Aloha Shelly...Glad you got to a conference...they are awesome.
I read your thought, "I know he'll never find another me. I know he'll never have what we had. And I know that whatever relationship he enters will follow the same patterns of his, the same chaos, charm, lies and running away....and it's all ok and his to own.." and remembered being taught that my prayer for the other out of broken relationship was to be that I pray that HP give to the other person everything and every blessing that they could ever want and desire and which HP could give to those he loved. The first time I heard the suggestion for that prayer I gagged and said "No way!!" thinking that if I felt hurt than I wanted more of the same for the other person...however...the new suggestion won out over me. I had to crush my ego and kill my pride and accept unconditionally what was going on in my life.
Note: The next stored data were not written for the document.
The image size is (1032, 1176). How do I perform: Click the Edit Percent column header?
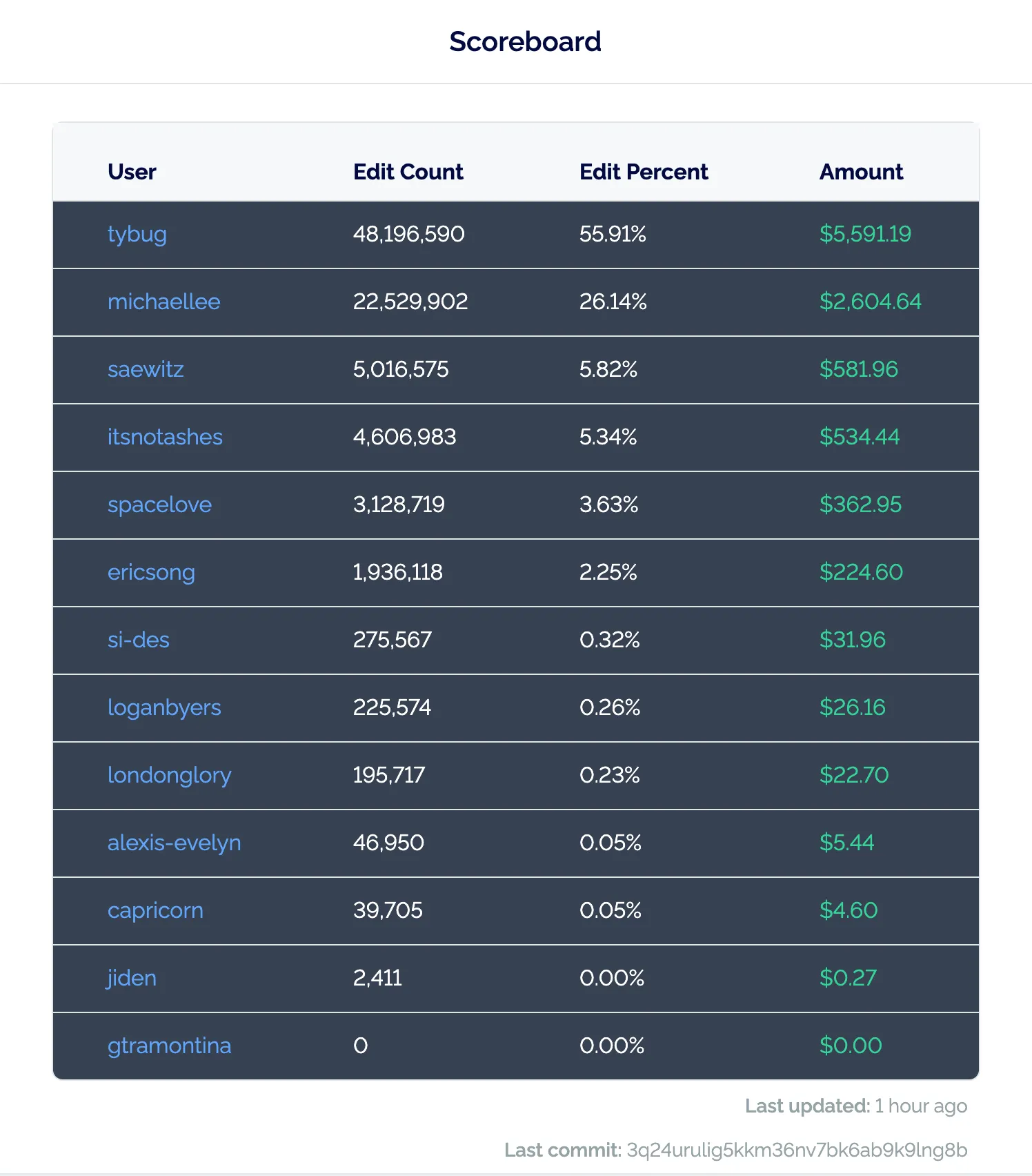644,172
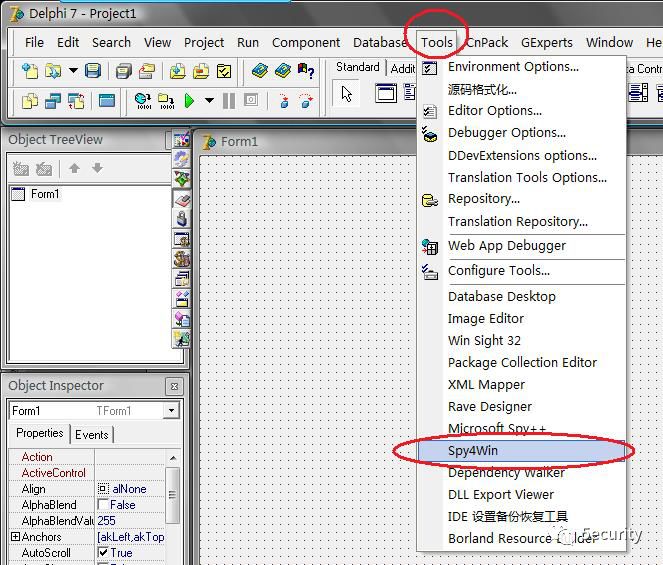This screenshot has width=663, height=565.
Task: Click the Pause program toolbar icon
Action: 229,101
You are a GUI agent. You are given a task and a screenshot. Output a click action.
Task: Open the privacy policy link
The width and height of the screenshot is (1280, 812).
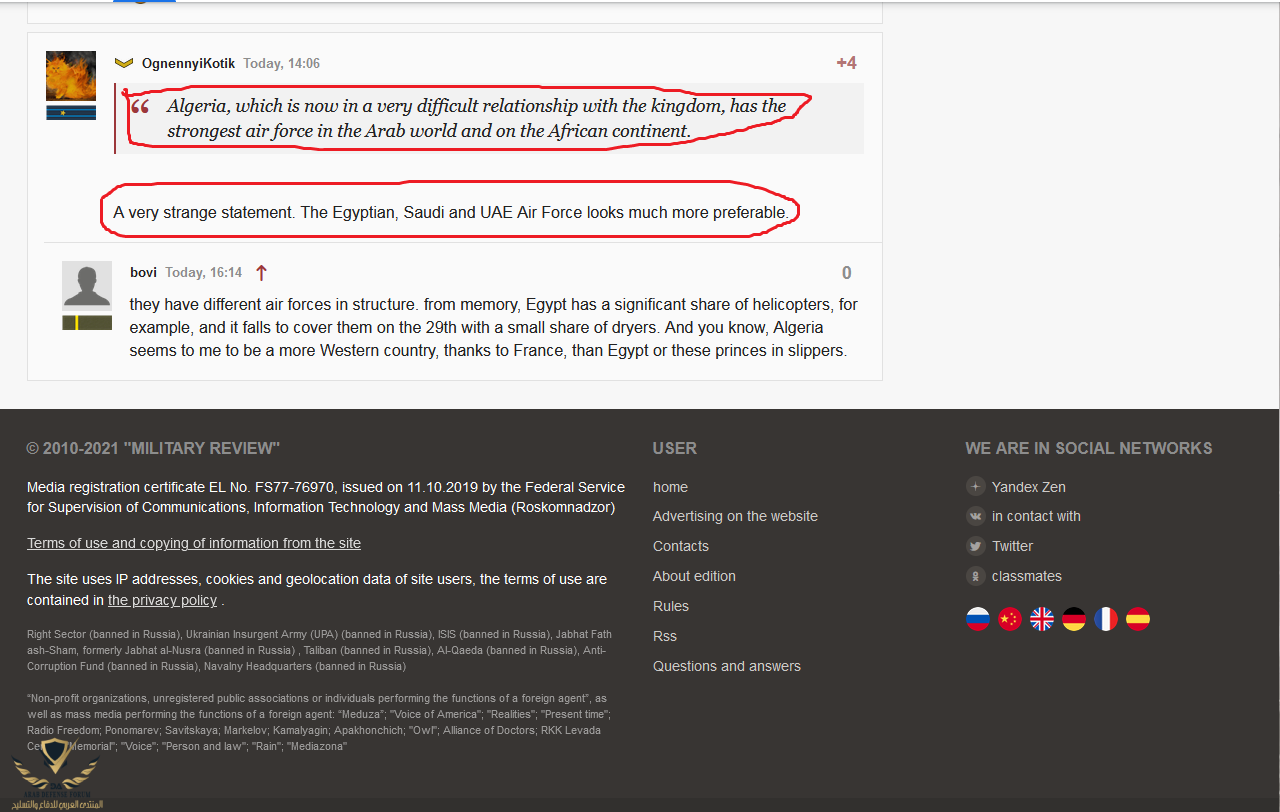click(x=162, y=600)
I had to do more, much more and I did that too...went the "what ever was asked of me" route and recently I remet and saw that other person again and remembered the past while also being grateful that I'm not back in the past terrible thoughts and feelings. He seemed to be doing good and if he is being blessed with the best I'm happy for him. Had the final outcome of my reactions, thoughts and intentions not been interrupted the outcome would have been much different for both him his family and myself and my family. Glad you heard what you needed to hear. (((((Hugs)))))
I know he'll never find another me. I know he'll never have what we had. And I know that whatever relationship he enters will follow the same patterns of his, the same chaos, charm, lies and running away....and it's all ok and his to own..
As others have said - Thank you for the reminder. I needed to read this.